A Fernando Vidal Blanco

JORGE LORENZO BENAVENTEABOGADO Y YERNO DEL FALLECIDO

Fernando, nos preparaste a todos para tu partida. Ninguno podíamos dudar que era inminente, pero, no por esperada, ha sido menos dolorosa. Solo en una ocasión, antes que ésta, me atreví a tratarte de tú, seguro que aún lo recuerdas. Fue en mi época militar y, ante la grave situación que estábamos viviendo, te escribí a tu juzgado (el de Primera Instancia e Instrucción nº 1, de los de Gijón, aún en Cimadevilla) en prevención de que algo grave pudiera pasarme, para que tu administraras la noticia, si ello sucedía. Fue la única vez que rompí el protocolo. Superado aquel escollo, siempre te traté de usted, a pesar de tu insistencia en que nos tuteáramos, lo que nunca conseguiste, ni fue, en modo alguno, un obstáculo, para que nos sintiéramos próximos, cercanos, bromeando con frecuencia y con una confianza poco habitual.

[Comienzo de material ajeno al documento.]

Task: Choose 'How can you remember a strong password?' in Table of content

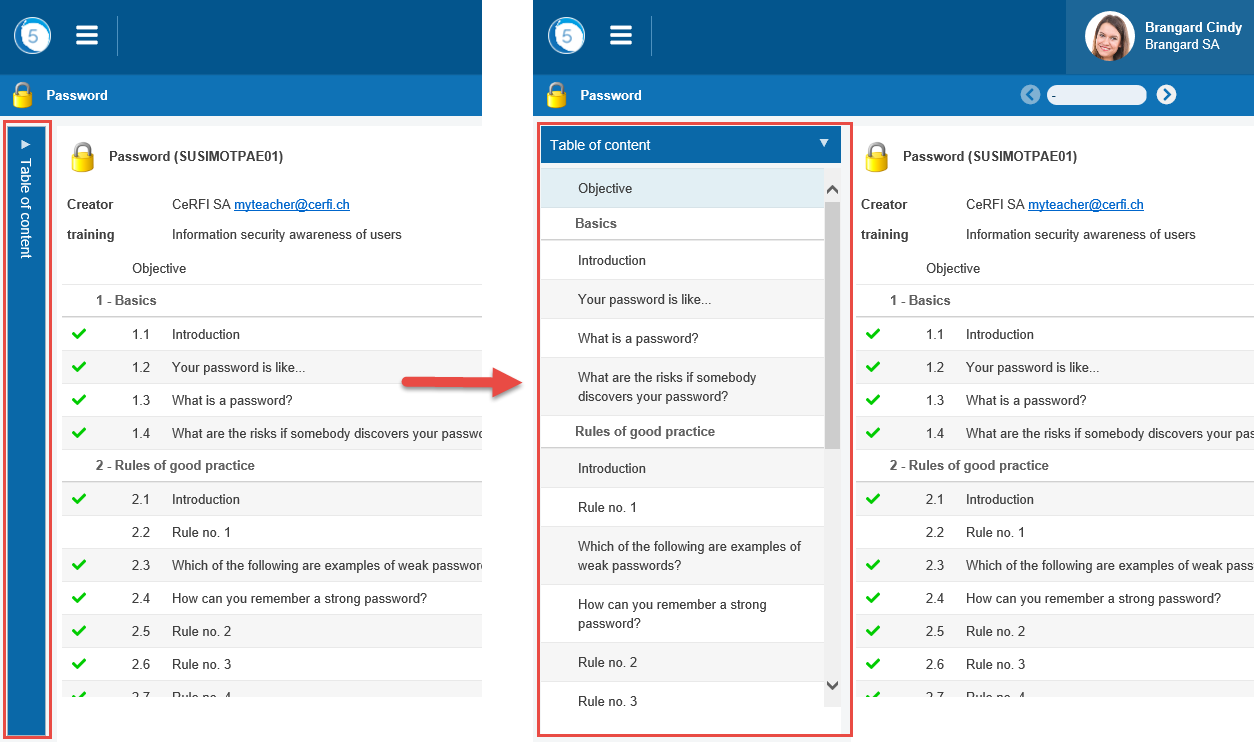Action: (x=671, y=613)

Hace muy pocos días, cuando fui a visitarte como hacía al final de cada tarde, te saludé como de costumbre. Nos dimos la mano y tú, cogiendo la mía, la acercaste hasta tu boca y me la besaste. Acuérdate de cómo me fue imposible, pese a mis esfuerzos, contener la emoción en aquellos momentos, porque algo me hizo sentir que te estabas despidiendo de mí. Cuando falleció mi padre, hace ya quince años, tú, en silencio y «queriendo hacer bien las cosas», como rezaba en tu esquela, pasaste a ser mi segundo padre. Lo eras ya 'político' pero pasaste a serlo en toda la extensión de la palabra y siento tu pérdida como cualquier hijo siente la de su propio padre. Tengo una sensación contradictoria: triste por tu partida y alegre por verte libre y pletórico de facultades y haber podido disfrutar 39 años de mi vida cerca de ti.

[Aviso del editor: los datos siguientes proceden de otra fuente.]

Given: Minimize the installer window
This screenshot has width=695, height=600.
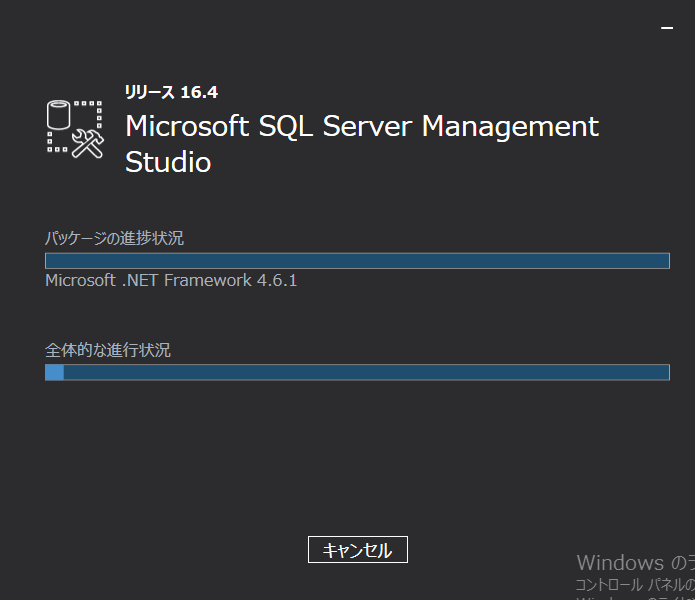Looking at the screenshot, I should pyautogui.click(x=667, y=29).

Fuiste un gran jurista, porque uniste y supiste conjugar tus amplios conocimientos jurídicos con tu enorme capacidad humana. Aún hoy en día, en la base de datos que tengo en mi despacho, aparecen decenas de sentencias tuyas y ello a pesar de que dejaste de impartir justicia hace ya 30 años.

Siempre he dicho, y en tu caso con mayor razón, que las personas solo mueren cuando dejan de estar en el recuerdo de los demás. Indudablemente, aunque ya no estés aquí físicamente, sigues vivo en tu familia, en tus compañeros de profesión, en cuantos te conocieron y te trataron, y será imposible que desaparezcas de su recuerdo. Del mío, te lo aseguro, jamás desaparecerás. Ahora, rotas ya las ataduras físicas que te atenazaron en tus últimos días, gozas de tu merecida libertad y descanso, en compañía de tus amigos Josele, Paco, Gonzalo, Augusto y otros muchos que te esperaban. Hasta pronto, Fernando, y gracias por haber querido hacer siempre bien las cosas y haber estado ahí.